Passage for review.
........
Bridging Root-$n$ and Non-standard Asymptotics: Adaptive Inference in M-Estimation
Kenta Takatsu, Arun Kumar Kuchibhotla
TL;DR
This work develops a universal, split-sample framework for honest confidence sets in M-estimation, addressing both regular and irregular (non-standard) asymptotics and enabling dimension-agnostic inference. It constructs lower confidence bounds via two complementary routes—concentration-inequality bounds and CLT-based bounds—while controlling the diameter of the resulting CI through curvature, entropy, and initial-estimator quality. The authors demonstrate the method across high-dimensional mean estimation, misspecified linear regression, Manski’s discrete choice, quantile estimation without positive densities, and discrete argmin inference, showing adaptivity of width to problem geometry and local regularity. A numerical study confirms robust finite-sample coverage in high dimensions and compares the proposed sets to Wald intervals, highlighting the practical trade-off between validity and width. The work also situates itself in the historical development of honest, adaptive inference and outlines several promising extensions to constrained problems and more complex models.
Abstract
This manuscript studies a general approach to construct confidence sets for the solution of population-level optimization, commonly referred to as M-estimation. Statistical inference for M-estimation poses significant challenges due to the non-standard limiting behaviors of the corresponding estimator, which arise in settings with increasing dimension of parameters, non-smooth objectives, or constraints. We propose a simple and unified method that guarantees validity in both regular and irregular cases. Moreover, we provide a comprehensive width analysis of the proposed confidence set, showing that the convergence rate of the diameter is adaptive to the unknown degree of instance-specific regularity. We apply the proposed method to several high-dimensional and irregular statistical problems.
........
Listed records.

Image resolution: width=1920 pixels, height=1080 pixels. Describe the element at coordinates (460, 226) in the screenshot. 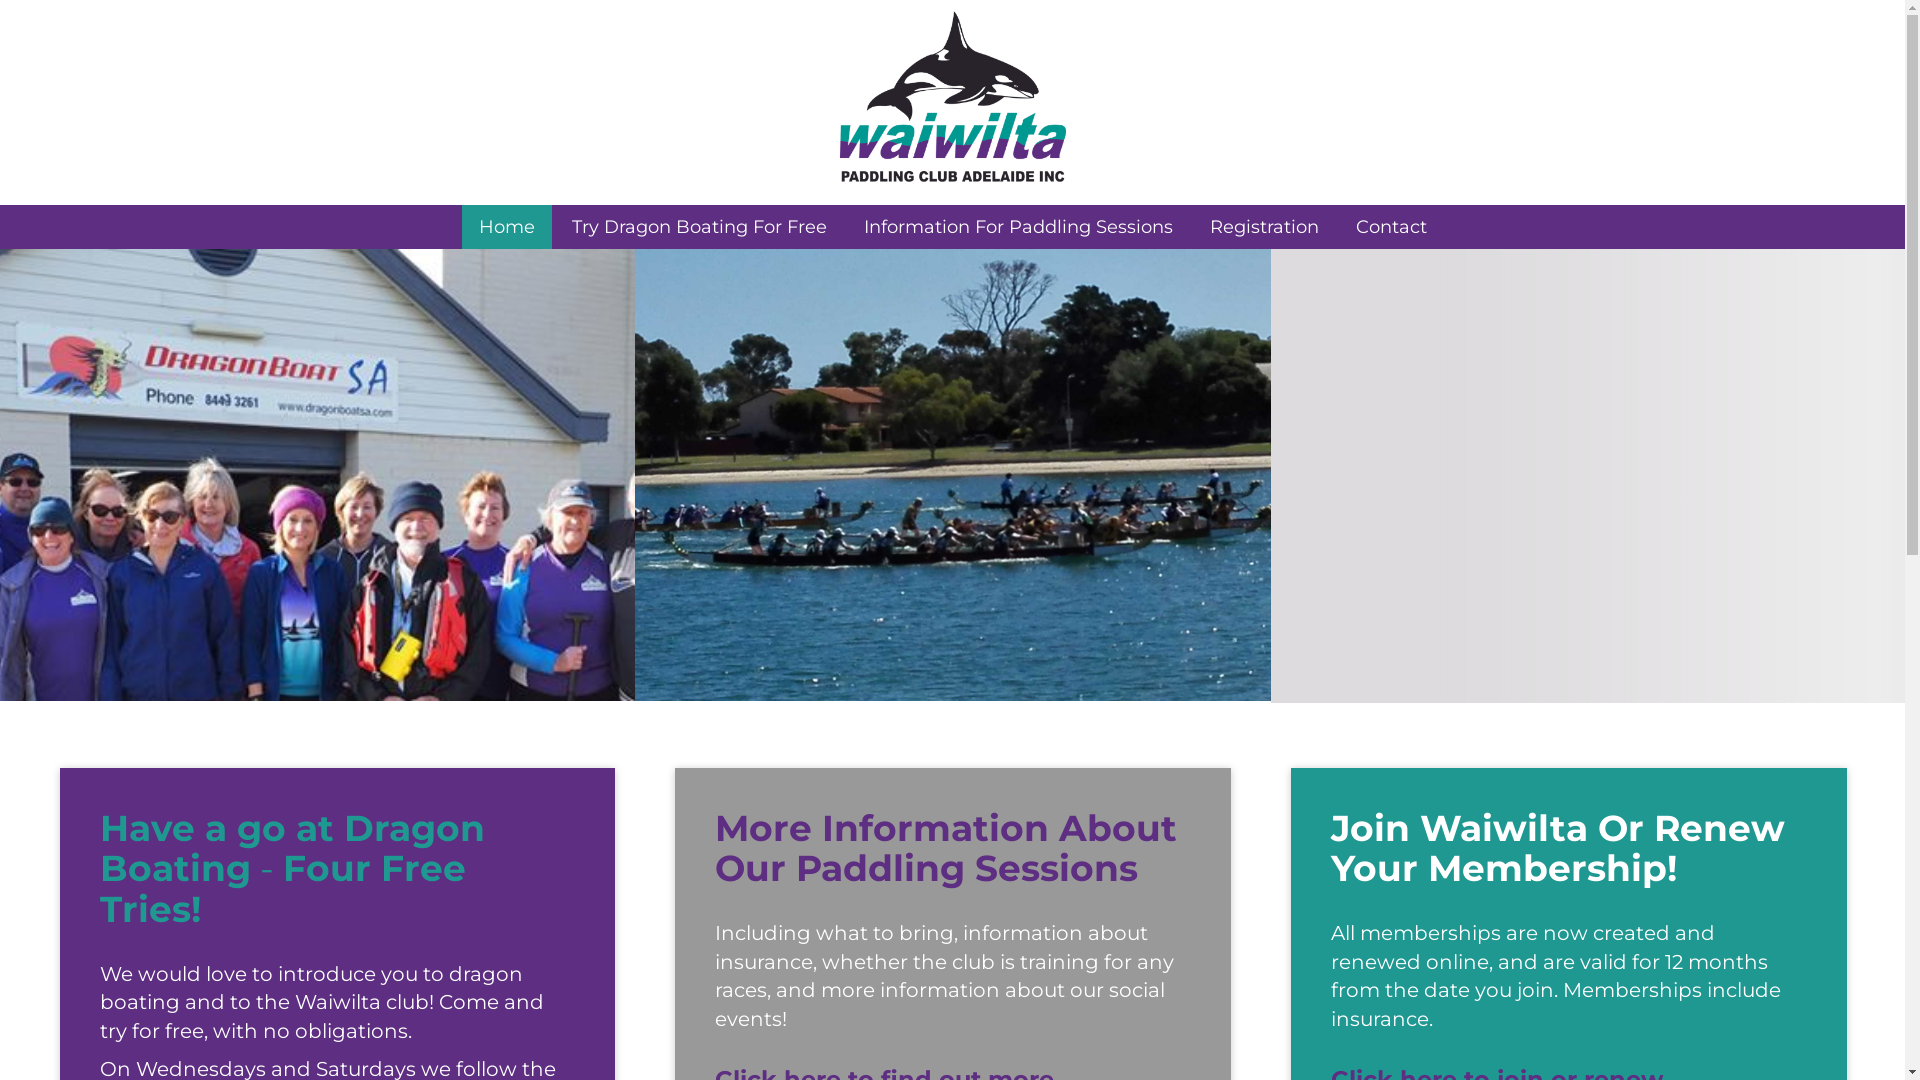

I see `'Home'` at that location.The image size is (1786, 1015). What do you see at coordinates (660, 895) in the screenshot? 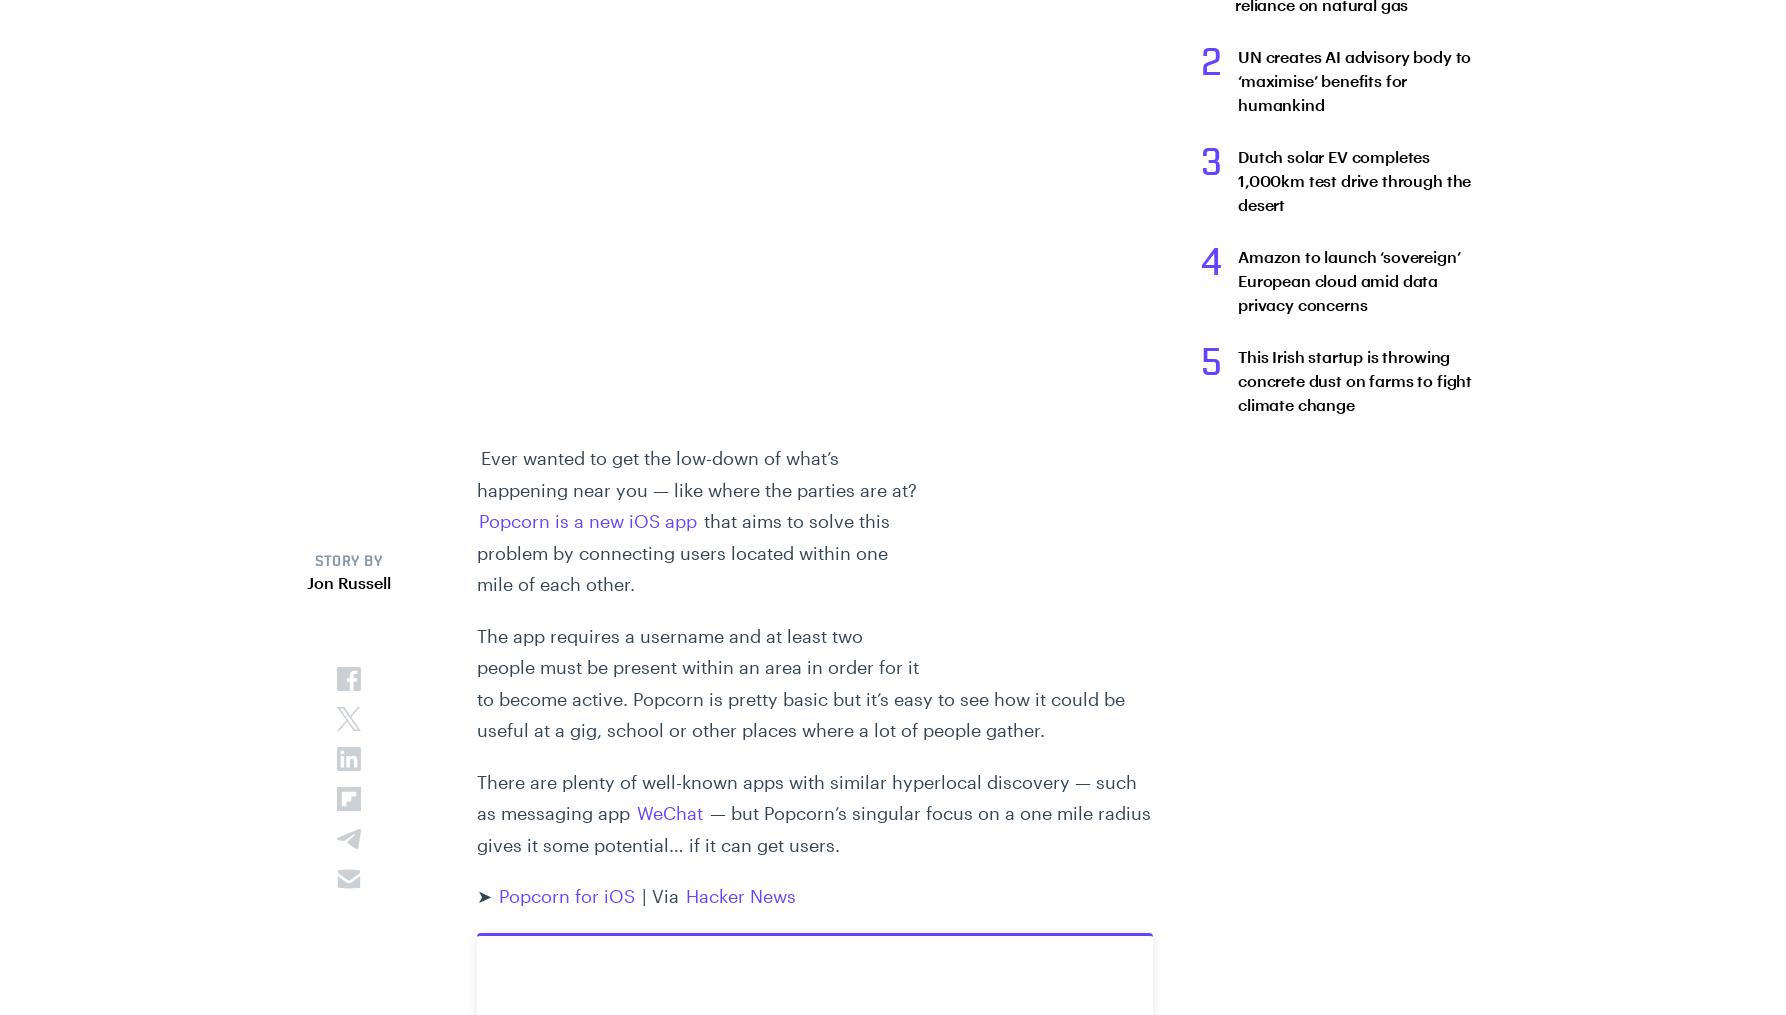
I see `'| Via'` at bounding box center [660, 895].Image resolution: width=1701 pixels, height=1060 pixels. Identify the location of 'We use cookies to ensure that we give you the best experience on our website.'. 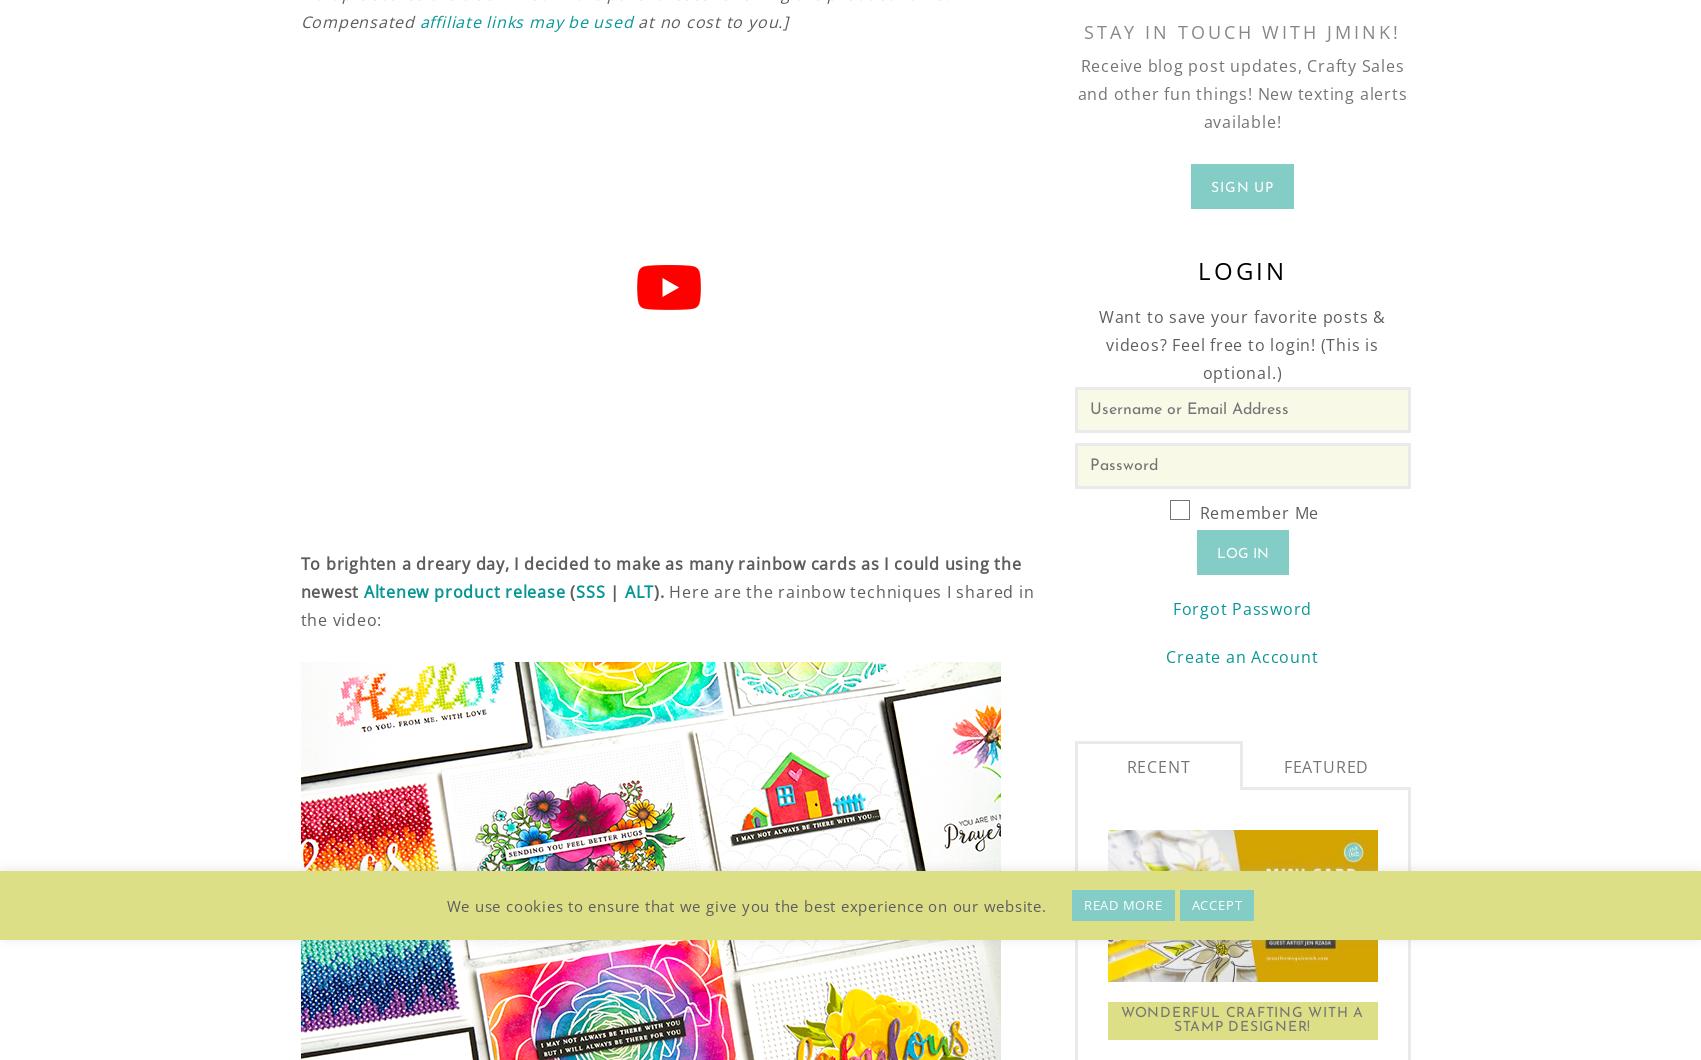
........
Reproduce the text on adaptive inference in M-estimation word for word, from its title through the last sentence of its abstract.

Finished task.
Bridging Root-$n$ and Non-standard Asymptotics: Adaptive Inference in M-Estimation
Kenta Takatsu, Arun Kumar Kuchibhotla
TL;DR
This work develops a universal, split-sample framework for honest confidence sets in M-estimation, addressing both regular and irregular (non-standard) asymptotics and enabling dimension-agnostic inference. It constructs lower confidence bounds via two complementary routes—concentration-inequality bounds and CLT-based bounds—while controlling the diameter of the resulting CI through curvature, entropy, and initial-estimator quality. The authors demonstrate the method across high-dimensional mean estimation, misspecified linear regression, Manski’s discrete choice, quantile estimation without positive densities, and discrete argmin inference, showing adaptivity of width to problem geometry and local regularity. A numerical study confirms robust finite-sample coverage in high dimensions and compares the proposed sets to Wald intervals, highlighting the practical trade-off between validity and width. The work also situates itself in the historical development of honest, adaptive inference and outlines several promising extensions to constrained problems and more complex models.
Abstract
This manuscript studies a general approach to construct confidence sets for the solution of population-level optimization, commonly referred to as M-estimation. Statistical inference for M-estimation poses significant challenges due to the non-standard limiting behaviors of the corresponding estimator, which arise in settings with increasing dimension of parameters, non-smooth objectives, or constraints. We propose a simple and unified method that guarantees validity in both regular and irregular cases. Moreover, we provide a comprehensive width analysis of the proposed confidence set, showing that the convergence rate of the diameter is adaptive to the unknown degree of instance-specific regularity. We apply the proposed method to several high-dimensional and irregular statistical problems.